# PROBLEM TO SOLVE:
Find every line in the entries that contains the string "width" and copy each one out. Case counts.

─── PROVIDED INFORMATION ───

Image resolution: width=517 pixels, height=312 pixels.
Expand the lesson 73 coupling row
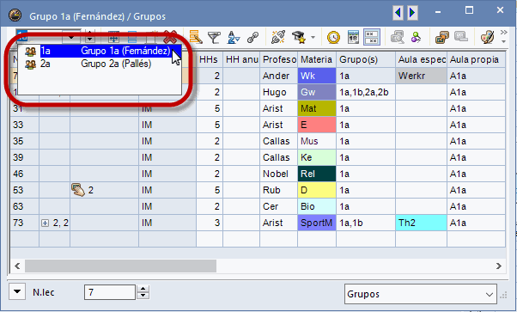tap(46, 223)
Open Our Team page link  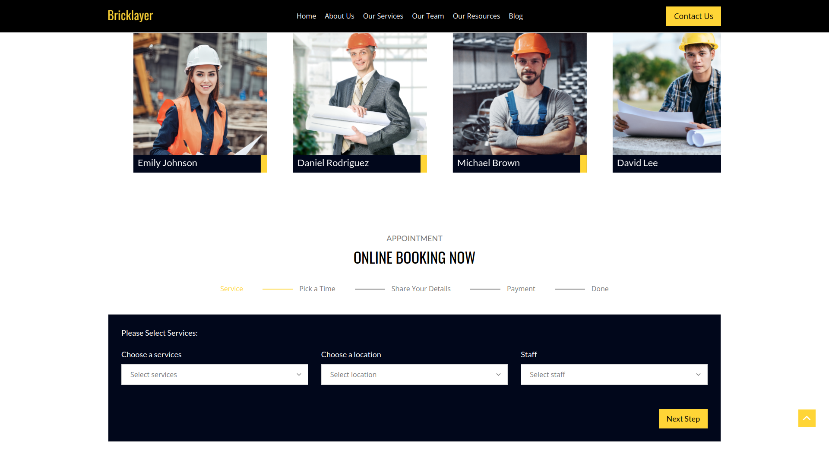click(x=428, y=16)
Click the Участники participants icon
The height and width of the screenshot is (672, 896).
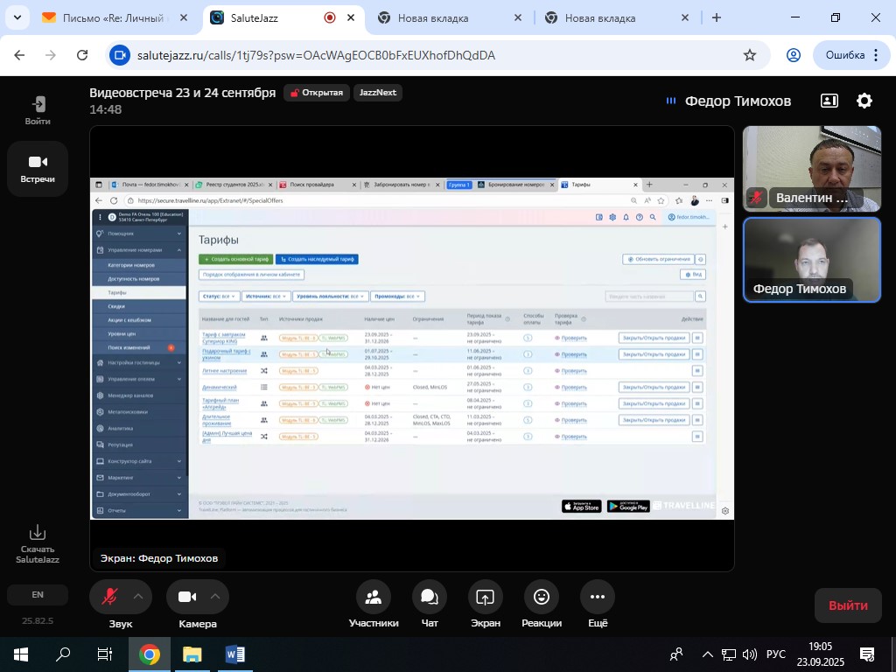pyautogui.click(x=374, y=598)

───

# FINAL RESULT:
Image resolution: width=517 pixels, height=312 pixels.
The height and width of the screenshot is (672, 896).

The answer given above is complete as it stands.